(Data excerpts)
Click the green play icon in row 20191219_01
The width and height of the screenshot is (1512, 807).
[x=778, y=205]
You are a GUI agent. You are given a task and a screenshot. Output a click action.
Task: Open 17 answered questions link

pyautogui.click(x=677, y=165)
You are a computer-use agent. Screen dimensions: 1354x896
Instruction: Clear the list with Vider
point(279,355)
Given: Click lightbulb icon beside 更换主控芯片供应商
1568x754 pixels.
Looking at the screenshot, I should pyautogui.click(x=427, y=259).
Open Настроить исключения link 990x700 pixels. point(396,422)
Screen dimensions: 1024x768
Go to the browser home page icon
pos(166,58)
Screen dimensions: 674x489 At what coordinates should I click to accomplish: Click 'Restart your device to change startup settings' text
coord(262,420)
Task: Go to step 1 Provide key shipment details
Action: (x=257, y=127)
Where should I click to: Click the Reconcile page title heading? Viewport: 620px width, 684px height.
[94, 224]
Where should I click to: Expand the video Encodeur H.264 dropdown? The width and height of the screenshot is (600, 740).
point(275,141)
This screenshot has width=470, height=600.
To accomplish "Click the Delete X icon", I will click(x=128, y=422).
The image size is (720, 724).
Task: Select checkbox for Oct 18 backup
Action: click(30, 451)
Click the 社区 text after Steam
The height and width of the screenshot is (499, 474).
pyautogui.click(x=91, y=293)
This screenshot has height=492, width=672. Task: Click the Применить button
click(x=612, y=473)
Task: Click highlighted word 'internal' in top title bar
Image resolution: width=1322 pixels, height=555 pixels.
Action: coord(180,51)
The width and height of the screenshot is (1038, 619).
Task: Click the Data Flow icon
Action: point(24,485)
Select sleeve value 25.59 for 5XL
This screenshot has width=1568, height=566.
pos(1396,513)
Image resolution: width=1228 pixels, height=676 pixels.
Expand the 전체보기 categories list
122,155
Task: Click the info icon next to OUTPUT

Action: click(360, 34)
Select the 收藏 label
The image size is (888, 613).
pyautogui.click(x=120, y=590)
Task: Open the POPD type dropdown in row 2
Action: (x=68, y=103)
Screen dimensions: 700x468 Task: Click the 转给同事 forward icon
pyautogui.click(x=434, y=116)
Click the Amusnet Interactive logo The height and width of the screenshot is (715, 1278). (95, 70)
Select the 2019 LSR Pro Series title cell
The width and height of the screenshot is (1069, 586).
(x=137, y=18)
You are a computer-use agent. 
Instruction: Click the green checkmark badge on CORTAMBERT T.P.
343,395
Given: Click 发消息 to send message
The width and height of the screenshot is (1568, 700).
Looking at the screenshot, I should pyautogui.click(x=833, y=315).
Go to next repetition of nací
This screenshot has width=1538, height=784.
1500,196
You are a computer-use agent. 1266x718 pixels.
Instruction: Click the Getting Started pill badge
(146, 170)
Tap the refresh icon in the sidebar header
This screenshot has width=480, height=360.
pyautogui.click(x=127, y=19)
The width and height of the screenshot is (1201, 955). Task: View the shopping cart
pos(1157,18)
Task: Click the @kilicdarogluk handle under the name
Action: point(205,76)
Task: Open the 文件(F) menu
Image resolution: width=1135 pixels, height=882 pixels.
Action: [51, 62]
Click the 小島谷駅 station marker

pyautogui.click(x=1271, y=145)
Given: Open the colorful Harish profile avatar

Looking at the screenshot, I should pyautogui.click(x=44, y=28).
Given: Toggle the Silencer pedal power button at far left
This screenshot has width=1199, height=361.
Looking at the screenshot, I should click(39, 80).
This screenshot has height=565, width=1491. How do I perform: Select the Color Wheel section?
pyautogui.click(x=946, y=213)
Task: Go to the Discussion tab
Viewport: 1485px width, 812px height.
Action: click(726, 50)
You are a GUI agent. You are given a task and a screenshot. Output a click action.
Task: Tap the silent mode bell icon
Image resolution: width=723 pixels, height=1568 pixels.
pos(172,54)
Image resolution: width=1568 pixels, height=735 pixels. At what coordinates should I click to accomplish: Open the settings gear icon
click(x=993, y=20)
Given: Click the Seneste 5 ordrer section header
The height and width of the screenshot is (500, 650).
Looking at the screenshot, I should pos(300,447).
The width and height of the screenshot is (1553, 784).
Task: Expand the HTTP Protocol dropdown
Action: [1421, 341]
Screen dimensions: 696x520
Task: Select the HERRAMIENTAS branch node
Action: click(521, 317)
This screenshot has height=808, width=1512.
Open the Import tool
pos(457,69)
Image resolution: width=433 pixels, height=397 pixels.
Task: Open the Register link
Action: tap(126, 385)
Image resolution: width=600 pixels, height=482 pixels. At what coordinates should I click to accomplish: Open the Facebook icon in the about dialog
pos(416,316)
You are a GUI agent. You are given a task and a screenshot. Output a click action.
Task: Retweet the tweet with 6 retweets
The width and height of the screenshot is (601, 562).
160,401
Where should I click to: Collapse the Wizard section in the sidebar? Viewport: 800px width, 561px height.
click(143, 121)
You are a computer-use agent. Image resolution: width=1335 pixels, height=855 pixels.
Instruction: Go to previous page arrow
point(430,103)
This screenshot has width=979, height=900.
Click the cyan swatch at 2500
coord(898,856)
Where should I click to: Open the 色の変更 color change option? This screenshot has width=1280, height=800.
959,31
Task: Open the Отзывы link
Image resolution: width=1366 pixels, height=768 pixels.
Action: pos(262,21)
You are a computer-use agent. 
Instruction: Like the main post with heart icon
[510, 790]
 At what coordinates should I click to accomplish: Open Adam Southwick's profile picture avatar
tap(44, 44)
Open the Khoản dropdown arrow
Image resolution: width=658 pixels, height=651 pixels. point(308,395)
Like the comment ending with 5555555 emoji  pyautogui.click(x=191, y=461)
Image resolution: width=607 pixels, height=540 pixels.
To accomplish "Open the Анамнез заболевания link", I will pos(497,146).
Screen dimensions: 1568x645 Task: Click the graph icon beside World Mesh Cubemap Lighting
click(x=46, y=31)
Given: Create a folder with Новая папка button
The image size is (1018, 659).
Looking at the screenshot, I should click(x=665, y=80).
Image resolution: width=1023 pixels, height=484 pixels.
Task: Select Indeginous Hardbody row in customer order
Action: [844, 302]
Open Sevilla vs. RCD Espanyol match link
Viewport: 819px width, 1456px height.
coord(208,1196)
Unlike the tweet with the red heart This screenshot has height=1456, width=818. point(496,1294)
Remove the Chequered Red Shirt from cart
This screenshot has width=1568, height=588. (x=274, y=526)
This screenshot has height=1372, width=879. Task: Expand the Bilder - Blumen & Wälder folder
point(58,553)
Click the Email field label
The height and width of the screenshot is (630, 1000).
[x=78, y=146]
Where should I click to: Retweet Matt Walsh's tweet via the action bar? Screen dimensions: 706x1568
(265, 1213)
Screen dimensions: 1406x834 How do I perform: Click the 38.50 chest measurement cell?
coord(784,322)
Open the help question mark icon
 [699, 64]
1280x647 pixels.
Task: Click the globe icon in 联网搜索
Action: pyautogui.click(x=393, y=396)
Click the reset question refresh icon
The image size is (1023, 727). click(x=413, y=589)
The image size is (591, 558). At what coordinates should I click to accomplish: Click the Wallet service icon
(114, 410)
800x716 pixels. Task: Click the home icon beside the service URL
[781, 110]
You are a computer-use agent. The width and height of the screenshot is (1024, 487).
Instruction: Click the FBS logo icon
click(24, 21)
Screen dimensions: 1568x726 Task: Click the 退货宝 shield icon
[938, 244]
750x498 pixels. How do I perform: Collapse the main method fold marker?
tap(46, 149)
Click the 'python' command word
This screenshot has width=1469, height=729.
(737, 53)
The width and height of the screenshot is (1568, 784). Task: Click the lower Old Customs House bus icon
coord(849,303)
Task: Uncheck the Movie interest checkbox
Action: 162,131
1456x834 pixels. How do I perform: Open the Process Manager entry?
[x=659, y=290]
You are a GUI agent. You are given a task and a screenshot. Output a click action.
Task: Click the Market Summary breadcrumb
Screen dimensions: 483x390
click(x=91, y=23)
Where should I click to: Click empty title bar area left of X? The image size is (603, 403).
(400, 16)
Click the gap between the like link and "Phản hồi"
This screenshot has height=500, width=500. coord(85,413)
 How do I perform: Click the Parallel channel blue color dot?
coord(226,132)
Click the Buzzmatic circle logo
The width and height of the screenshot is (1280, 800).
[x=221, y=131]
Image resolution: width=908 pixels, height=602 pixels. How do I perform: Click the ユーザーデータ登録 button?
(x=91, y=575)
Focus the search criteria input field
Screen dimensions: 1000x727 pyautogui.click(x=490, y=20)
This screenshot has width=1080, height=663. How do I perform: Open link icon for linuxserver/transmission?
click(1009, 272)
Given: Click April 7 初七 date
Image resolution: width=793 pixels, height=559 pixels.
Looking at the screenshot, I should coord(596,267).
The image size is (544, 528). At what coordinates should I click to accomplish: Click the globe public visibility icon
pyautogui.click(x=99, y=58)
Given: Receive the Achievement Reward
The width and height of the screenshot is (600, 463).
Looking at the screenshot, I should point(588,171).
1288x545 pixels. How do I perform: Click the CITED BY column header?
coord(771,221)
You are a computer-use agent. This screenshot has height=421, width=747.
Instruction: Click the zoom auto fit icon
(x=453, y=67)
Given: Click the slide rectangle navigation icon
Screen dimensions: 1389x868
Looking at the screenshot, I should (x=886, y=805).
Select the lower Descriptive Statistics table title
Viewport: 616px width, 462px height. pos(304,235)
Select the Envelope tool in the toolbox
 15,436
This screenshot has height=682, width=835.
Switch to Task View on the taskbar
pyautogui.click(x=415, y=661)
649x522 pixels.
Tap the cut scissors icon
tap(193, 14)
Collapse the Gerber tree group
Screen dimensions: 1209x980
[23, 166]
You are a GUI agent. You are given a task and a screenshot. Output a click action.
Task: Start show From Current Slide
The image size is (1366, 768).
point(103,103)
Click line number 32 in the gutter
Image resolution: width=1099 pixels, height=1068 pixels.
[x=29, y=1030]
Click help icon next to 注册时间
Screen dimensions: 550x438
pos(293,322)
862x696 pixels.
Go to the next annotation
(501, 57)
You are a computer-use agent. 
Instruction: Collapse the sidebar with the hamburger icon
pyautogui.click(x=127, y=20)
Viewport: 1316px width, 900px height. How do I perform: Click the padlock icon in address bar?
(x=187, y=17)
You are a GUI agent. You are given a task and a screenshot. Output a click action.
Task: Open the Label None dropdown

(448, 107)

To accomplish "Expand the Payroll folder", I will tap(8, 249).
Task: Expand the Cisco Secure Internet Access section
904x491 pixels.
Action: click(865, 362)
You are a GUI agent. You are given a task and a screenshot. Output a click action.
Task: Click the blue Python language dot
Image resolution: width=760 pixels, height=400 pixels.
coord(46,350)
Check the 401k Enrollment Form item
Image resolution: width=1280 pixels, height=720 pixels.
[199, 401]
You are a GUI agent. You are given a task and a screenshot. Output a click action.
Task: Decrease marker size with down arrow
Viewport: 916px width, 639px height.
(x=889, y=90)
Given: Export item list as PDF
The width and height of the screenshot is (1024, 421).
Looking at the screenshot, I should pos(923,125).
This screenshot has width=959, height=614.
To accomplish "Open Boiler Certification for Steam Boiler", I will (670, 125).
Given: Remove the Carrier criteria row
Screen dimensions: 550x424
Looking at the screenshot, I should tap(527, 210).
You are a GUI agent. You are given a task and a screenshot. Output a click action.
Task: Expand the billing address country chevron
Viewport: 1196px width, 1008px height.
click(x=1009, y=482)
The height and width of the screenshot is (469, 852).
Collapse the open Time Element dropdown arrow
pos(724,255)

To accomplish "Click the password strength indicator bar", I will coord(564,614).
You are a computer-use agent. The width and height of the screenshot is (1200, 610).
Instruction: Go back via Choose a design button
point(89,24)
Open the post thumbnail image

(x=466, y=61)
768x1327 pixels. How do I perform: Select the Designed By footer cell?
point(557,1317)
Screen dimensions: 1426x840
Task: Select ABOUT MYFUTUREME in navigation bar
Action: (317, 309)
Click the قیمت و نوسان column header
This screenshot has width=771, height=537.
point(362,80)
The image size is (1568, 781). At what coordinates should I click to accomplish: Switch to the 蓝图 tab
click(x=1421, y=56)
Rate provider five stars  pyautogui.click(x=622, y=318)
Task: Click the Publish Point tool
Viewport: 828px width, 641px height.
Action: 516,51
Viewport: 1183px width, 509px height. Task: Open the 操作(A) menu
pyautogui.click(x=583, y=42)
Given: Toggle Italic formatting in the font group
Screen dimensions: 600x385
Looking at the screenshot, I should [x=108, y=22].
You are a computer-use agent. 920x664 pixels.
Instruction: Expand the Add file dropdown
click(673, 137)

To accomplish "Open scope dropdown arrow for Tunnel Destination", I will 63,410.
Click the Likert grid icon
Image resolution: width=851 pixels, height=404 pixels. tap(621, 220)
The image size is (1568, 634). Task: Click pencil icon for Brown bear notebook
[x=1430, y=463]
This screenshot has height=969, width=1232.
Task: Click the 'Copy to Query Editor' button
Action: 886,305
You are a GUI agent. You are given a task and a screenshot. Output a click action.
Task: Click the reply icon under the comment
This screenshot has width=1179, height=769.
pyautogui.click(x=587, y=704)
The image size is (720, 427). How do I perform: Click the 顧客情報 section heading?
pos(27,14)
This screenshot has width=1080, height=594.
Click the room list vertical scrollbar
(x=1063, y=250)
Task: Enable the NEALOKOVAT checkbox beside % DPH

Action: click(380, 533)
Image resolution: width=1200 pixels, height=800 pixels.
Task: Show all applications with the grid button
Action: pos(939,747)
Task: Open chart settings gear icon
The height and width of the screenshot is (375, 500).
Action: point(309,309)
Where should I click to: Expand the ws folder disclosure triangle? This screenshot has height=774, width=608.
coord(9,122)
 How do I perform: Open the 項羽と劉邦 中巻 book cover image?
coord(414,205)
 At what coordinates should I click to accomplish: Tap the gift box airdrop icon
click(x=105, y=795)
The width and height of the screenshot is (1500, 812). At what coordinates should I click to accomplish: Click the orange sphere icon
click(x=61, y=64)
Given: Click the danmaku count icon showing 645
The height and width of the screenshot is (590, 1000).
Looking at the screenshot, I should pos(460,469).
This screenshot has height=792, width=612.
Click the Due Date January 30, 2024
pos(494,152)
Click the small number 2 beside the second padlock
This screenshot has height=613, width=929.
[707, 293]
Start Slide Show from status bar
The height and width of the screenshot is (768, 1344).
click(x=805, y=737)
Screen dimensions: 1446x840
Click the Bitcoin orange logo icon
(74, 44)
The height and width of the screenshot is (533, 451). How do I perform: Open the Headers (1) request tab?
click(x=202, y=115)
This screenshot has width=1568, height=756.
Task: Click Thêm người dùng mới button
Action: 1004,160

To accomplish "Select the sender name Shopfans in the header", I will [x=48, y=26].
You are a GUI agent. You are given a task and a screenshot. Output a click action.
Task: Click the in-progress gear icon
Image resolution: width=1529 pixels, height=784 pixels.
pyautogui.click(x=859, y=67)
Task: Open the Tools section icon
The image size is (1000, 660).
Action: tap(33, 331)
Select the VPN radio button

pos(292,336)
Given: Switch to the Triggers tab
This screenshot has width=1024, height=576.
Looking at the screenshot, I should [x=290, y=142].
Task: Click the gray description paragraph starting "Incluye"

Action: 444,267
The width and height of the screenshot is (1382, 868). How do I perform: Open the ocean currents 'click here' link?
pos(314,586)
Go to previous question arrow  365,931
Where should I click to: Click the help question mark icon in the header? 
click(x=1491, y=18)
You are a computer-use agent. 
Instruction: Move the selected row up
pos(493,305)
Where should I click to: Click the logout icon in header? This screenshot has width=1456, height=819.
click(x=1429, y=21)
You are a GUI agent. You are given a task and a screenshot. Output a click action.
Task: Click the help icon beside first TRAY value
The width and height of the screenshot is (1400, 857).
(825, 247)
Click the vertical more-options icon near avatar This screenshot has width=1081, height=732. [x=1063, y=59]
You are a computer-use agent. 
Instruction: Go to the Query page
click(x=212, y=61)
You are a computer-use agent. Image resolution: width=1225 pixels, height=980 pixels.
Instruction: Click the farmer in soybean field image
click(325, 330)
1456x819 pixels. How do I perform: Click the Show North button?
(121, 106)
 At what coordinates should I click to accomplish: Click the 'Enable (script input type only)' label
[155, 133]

# PROBLEM DETAILS
Could you tally the lines in the data that contain the string "value" and answer with the number alone?

# WORKED SOLUTION
2